The Adrian Piper Research Archive Foundation is based in Berlin, Germany. It focuses on documenting the art, philosophy, and yoga of Piper's life. The goal of the foundation is to protect, preserve, and offer public access to the foundation for the benefit of those students, scholars, curators, collectors, writers, and members of the general public who demonstrate interest in the work of Piper. A fellowship award has been given in the years 2011, 2013, 2015, and 2017, with the amount of the award varying. The foundation is raising funds with the goals of, (1) complete the renovation of its permanent home in Berlin-Mitte so as to increase its accessibility to the general public; (2) increase the grant amount of the annual Multi-disciplinary Fellowship to a full-year research sabbatical for the grantee; and (3) lay the foundations for the a new Philosophy Dissertation Fellowship for the foundation. The goal of the campaign is to raise €4,000,000.

The Berlin Journal of Philosophy

Established in 2011, The Berlin Journal of Philosophy is an open-access, peer-reviewed, international journal that seeks to innovate through adhering strictly to simultaneous policies of blind submission, double-blind review, and anti-plagiarism. The Berlin Journal of Philosophy is administered and published by the APRA Foundation Berlin.

==Collections==
- Art Institute of Chicago, Chicago, IL
- Metropolitan Museum of Art, New York
- Museum of Modern Art, New York
- National Gallery of Art, Washington, DC
- Walker Art Center, Minneapolis, MN

== Reception ==
Curator Ned Rifkin wrote that Piper "holds a singular position" in the art world. Art critic Michael Brenson asserted that Piper's work "cut through the frozen sea in people and [led] them into areas of themselves they did not know existed." Piper was included in Peggy Phelan and Helena Reckitt's compendium, Art and Feminism (2001), where Phelan wrote that her art "worked to show the ways in which racism and sexism are intertwined pathologies which have distorted our lives."

Piper received visual arts fellowships from the National Endowment for the Arts in 1979 and 1982, and a Guggenheim Fellowship in 1989. In 1987, she became the first female African-American philosophy professor to receive academic tenure in the United States. In 2012, she received the Artist Award for Distinguished Body of Work from the College Art Association. In 2015, she was awarded the Golden Lion for best artist of the 2015 Venice Biennale for her participation in Okwui Enwezor's central show, "All the World's Futures".

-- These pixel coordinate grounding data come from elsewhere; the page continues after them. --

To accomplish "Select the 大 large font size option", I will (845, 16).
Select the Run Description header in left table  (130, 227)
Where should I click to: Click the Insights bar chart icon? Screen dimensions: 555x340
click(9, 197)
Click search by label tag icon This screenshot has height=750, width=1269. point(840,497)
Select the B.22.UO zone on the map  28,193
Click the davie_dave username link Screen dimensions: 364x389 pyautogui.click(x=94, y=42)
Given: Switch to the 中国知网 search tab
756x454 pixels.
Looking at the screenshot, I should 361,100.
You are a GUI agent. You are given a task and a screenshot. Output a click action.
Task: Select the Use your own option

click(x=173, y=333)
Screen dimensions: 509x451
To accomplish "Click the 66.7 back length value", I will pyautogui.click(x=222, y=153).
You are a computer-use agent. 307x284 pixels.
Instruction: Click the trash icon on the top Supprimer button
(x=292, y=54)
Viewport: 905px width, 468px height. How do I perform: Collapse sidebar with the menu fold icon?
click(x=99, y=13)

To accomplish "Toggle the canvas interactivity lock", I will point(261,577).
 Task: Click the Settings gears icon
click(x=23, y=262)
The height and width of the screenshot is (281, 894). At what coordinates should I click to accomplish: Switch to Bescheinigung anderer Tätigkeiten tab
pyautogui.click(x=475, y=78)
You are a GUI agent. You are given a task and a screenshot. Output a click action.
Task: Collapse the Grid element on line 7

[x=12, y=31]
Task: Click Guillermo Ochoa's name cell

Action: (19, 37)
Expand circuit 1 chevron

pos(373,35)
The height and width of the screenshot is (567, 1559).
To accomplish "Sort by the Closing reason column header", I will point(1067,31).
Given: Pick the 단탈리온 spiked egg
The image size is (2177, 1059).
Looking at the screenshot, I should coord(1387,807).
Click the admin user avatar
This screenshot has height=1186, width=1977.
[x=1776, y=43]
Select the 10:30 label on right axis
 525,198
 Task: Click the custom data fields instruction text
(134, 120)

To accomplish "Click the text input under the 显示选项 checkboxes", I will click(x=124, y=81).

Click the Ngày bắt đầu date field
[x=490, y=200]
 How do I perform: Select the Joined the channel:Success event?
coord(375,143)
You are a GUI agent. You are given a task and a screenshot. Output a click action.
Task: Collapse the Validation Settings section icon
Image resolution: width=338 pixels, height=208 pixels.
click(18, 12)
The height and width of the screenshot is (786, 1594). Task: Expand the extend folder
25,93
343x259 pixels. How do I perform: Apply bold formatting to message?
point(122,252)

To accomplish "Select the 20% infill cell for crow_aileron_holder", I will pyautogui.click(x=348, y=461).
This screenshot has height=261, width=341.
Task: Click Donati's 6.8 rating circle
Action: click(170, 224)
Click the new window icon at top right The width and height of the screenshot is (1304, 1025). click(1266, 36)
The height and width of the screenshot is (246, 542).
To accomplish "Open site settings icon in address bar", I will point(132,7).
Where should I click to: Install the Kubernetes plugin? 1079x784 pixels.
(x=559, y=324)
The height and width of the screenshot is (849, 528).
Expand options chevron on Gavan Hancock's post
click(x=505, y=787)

In 2011 the American Philosophical Association awarded her the title, professor emeritus. In 2013, the Women's Caucus for Art announced that Piper would be a 2014 recipient of the organization's Lifetime Achievement Award.

Piper received the Käthe-Kollwitz-Preis 2018 of the Akademie der Künste, an award that goes to an artist working on an international level and analytical philosopher, who has had a considerable influence on American conceptual art since the mid-1960s.

Piper's work was included in the 2025 exhibition Photography and the Black Arts Movement, 1955–1985 at the National Gallery of Art.